Short exercise a:
Copy the following entries verbatim, beginning at the line that contains "You are a computer-use agent. The" and stopping after the line that contains "pyautogui.click(x=755, y=137)".

Studio album by Epik High
- Released: October 19, 2012
- Recorded: 2012
- Genre: Hip hop, K-pop
- Length: 34:17
- Label: YG Entertainment
- Producer: Yang Hyun Suk, Tablo

Epik High chronology
| Epilogue (2010) | 99 (2012) | Shoebox (2014) |

Singles from 99
- "It's Cold" Released: October 9, 2012; "Don't Hate Me" Released: October 19, 2012; "Up" Released: October 19, 2012;

= 99 (Epik High album) =

99 is the seventh studio album by the South Korean hip hop group Epik High. It was released online on October 19, 2012 and in physical CD format on October 23. The title tracks were "Up", a hip-hop song featuring 2NE1's Park Bom, and "Don't Hate Me". The album also included the previously released collaboration with Lee Hi, "It's Cold". This is Epik High's first release under YG Entertainment.

==Background==
Epik High named the album '99′ for a number of reasons: their love of the number "9″, the 9 songs in the album (plus one short interlude), and the aim to "embrace the meaning of music" for 99% of people, not the top 1%.

Short exercise b:
Continue the article on Epik High's album 99 from the point where it ends.

Information shown:
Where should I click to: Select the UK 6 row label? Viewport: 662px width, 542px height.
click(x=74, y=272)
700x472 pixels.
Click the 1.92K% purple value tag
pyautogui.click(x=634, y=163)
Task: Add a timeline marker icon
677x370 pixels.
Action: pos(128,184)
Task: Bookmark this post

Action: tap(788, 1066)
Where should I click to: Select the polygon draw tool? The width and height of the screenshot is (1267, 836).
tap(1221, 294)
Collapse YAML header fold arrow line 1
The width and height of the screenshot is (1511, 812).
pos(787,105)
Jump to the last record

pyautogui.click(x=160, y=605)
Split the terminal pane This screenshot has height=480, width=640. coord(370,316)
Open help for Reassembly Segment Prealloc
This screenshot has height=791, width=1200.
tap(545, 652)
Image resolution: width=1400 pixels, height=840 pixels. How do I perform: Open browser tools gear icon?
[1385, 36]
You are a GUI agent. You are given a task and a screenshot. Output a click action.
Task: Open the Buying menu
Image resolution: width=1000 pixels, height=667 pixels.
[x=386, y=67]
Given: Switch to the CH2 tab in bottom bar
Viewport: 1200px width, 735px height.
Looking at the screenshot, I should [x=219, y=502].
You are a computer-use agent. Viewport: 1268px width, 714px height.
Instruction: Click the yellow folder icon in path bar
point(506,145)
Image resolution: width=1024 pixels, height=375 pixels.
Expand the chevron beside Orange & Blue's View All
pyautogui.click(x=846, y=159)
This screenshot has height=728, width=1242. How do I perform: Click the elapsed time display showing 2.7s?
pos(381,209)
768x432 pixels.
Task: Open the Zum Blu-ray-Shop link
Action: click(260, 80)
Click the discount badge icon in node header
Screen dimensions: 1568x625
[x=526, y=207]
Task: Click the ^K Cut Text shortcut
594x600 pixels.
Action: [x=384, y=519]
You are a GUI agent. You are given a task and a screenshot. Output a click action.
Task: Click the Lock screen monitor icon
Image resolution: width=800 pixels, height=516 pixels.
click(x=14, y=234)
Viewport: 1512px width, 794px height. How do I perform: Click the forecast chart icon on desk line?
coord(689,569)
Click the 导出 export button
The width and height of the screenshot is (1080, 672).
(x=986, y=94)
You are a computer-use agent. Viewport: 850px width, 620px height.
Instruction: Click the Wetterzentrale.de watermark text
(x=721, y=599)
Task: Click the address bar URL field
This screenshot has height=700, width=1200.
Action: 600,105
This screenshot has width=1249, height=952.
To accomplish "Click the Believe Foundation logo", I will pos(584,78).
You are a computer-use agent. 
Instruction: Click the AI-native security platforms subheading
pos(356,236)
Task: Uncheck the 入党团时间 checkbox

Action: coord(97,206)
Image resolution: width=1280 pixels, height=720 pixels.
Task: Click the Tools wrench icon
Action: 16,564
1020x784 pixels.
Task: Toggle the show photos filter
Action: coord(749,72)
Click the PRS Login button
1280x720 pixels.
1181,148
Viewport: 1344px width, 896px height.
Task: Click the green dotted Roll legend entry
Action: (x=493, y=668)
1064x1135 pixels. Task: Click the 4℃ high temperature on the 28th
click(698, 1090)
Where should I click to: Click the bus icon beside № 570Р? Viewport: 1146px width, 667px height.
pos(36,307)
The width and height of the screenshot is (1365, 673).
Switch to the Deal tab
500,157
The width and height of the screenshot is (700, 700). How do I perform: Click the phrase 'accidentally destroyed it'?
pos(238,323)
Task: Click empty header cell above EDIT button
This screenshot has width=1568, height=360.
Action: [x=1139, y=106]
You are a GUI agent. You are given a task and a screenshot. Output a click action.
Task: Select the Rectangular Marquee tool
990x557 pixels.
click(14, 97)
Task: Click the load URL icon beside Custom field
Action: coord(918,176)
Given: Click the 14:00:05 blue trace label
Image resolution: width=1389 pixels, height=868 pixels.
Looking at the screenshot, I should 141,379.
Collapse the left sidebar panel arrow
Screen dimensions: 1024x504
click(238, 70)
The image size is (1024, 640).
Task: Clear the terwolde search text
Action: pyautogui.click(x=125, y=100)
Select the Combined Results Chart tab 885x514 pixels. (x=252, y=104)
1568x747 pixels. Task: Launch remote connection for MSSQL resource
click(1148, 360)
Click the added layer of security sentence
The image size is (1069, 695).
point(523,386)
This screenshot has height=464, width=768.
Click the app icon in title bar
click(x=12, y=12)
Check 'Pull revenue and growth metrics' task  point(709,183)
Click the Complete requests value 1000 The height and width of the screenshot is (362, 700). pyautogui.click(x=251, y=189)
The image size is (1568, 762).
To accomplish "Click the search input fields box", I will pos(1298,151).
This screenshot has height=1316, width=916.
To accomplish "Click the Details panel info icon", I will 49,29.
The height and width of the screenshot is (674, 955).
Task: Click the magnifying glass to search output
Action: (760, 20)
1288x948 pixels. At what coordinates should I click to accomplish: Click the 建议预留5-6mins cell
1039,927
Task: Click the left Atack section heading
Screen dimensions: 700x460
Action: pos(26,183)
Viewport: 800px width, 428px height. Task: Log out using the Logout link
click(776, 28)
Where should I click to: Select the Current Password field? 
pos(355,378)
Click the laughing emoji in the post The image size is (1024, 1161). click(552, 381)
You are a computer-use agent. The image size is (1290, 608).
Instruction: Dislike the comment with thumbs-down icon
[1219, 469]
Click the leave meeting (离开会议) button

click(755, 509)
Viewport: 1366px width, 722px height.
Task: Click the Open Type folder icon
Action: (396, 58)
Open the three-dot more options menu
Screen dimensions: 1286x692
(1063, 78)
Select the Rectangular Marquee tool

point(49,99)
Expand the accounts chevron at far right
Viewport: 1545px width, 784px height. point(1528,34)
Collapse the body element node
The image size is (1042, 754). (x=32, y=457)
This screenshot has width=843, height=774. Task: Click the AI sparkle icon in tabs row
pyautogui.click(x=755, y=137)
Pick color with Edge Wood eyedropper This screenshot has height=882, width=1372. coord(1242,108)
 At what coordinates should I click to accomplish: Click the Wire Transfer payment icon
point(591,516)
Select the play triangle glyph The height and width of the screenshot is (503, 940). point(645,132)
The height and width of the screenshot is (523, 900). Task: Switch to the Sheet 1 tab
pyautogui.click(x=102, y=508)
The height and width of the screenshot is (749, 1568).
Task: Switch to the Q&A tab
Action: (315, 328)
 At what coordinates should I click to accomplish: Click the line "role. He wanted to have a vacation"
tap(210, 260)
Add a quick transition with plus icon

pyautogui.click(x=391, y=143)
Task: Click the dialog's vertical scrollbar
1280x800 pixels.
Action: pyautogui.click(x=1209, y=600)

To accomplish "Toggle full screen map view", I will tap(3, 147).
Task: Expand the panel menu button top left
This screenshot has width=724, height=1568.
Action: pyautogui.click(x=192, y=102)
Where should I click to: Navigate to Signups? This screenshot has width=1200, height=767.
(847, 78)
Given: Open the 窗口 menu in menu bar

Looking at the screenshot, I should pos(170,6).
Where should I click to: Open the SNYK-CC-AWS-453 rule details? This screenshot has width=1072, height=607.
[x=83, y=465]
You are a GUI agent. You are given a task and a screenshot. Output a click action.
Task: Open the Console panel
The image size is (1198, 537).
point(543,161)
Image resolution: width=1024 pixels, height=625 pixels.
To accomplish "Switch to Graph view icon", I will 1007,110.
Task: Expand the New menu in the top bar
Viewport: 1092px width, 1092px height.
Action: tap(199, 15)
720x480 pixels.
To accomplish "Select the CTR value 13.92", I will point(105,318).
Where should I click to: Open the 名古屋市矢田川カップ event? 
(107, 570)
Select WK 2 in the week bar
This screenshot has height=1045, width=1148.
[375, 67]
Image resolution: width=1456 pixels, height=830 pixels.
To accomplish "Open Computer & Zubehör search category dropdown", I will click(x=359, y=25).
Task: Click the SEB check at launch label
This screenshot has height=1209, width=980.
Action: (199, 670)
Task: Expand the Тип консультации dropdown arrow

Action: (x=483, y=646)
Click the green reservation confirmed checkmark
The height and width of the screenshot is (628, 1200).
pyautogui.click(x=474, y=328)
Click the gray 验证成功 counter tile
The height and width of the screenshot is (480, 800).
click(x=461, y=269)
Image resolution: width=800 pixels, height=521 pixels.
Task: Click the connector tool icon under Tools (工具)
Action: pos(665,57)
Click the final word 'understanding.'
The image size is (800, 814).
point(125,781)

Task answer a:
You are a computer-use agent. The image size is (1290, 608).
Instruction: Dislike the comment with thumbs-down icon
[1219, 469]
Click the leave meeting (离开会议) button

click(755, 509)
Viewport: 1366px width, 722px height.
Task: Click the Open Type folder icon
Action: (396, 58)
Open the three-dot more options menu
Screen dimensions: 1286x692
(1063, 78)
Select the Rectangular Marquee tool

point(49,99)
Expand the accounts chevron at far right
Viewport: 1545px width, 784px height. point(1528,34)
Collapse the body element node
The image size is (1042, 754). (x=32, y=457)
This screenshot has width=843, height=774. Task: Click the AI sparkle icon in tabs row
pyautogui.click(x=755, y=137)

Task answer b:
Through a commentary film released on October 22, Epik High went through the album tracks, explaining it's the kind of music that the members grew up to and enjoyed during the 1990s. "The album is like taking a time machine with us and going here and there", explained Tablo. Particularly for their two title tracks, the members said that "Up" is meant to encourage people that the next day will be better. For "Don't Hate Me", the members explained that even if the world hates you, if there is at least one person who loves you, life is worth living.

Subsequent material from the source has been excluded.